Discrete Bridging and Terminal Copper Carbenes in Copper-Catalyzed Cyclopropanation

The Cu(I) β-diketiminate [Me2NN]Cu(η2-ethylene) (2) catalyzes the cyclopropanation of styrene with N2CPh2 to give 1,1,2-triphenylcyclopropane in 67% yield. Addition of N2CPh2 to 2 equiv of 2 allows for the isolation of the dicopper carbene {[Me2NN]Cu}2(μ-CPh2) (3) in which the diphenylcarbene moiety is symmetrically bound between two [Me2NN]Cu fragments (Cu−C = 1.922(4) and 1.930(4) Å) with a Cu−Cu separation of 2.4635(7) Å. In toluene-d8 solution, 3 reversibly dissociates a [Me2NN]Cu fragment to give [Me2NN]Cu(toluene) and the terminal carbene [Me2NN]CuCPh2. Dicopper carbene 3 reacts with 3 equiv of styrene to give 1,1,2-triphenylcyclopropane and 2 equiv of [Me2NN]Cu(η2-styrene) within minutes. DFT studies with simplified ligands indicate a stronger Cu−C π-back-bonding interaction from two Cu(I) centers to the carbene acceptor orbital in a dicopper carbene than that present in a monocopper carbene.
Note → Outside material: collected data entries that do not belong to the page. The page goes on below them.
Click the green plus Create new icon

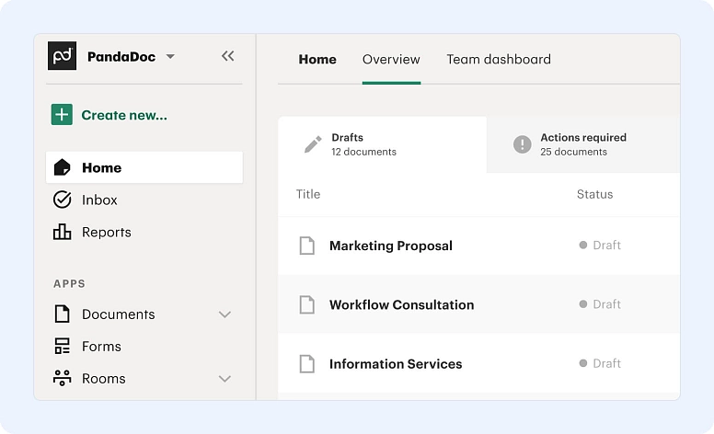click(x=62, y=115)
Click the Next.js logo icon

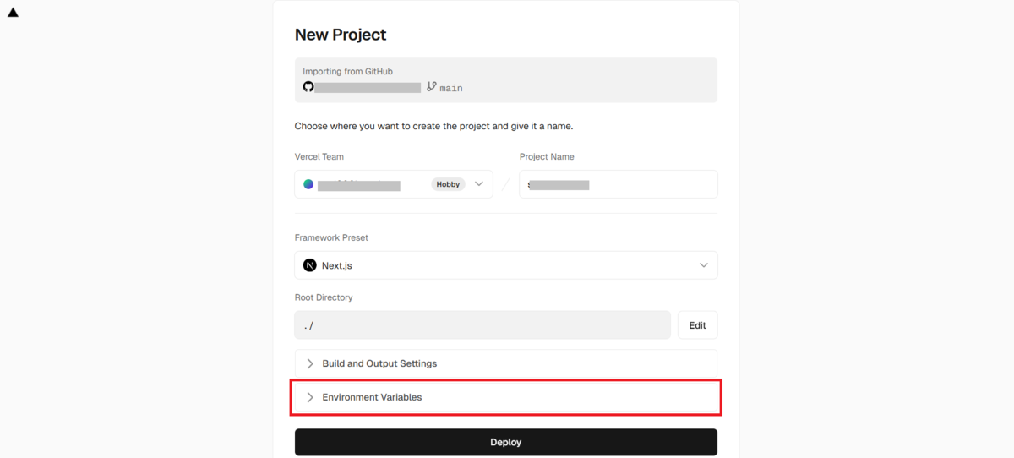coord(310,265)
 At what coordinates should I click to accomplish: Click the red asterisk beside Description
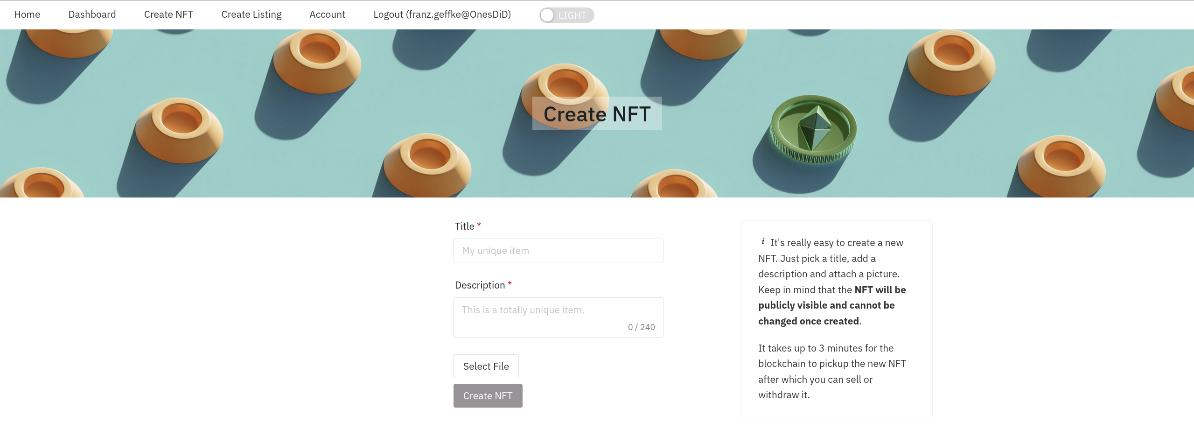(x=510, y=284)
Nonetheless, the terminal carbene [Me3NN]CuCPh2 (8) that possesses a p-methyl group on each β-diketiminato N-aryl ring may be isolated and exhibits a shortened Cu−C distance of 1.834(3) Å. The stoichiometric cyclopropanation of styrene by 8 in 1,4-dioxane is first-order in both copper carbene 8 and styrene with activation parameters ΔH⧧ = 10.4(3) kcal/mol and ΔS⧧ = −32.3(9) cal/mol·K. In 1,4-dioxane, 8 decomposes to Ph2CCPh2 via first-order kinetics with activation parameters ΔH⧧ = 21(1) kcal/mol and ΔS⧧ = −8(3) cal/mol·K. Arene solutions of thermally sensitive terminal carbene 8 decompose to [Me3NN]Cu(arene), which reacts with 8 still present in solution to give the more thermally stable {[Me3NN]Cu}2(μ-CPh2).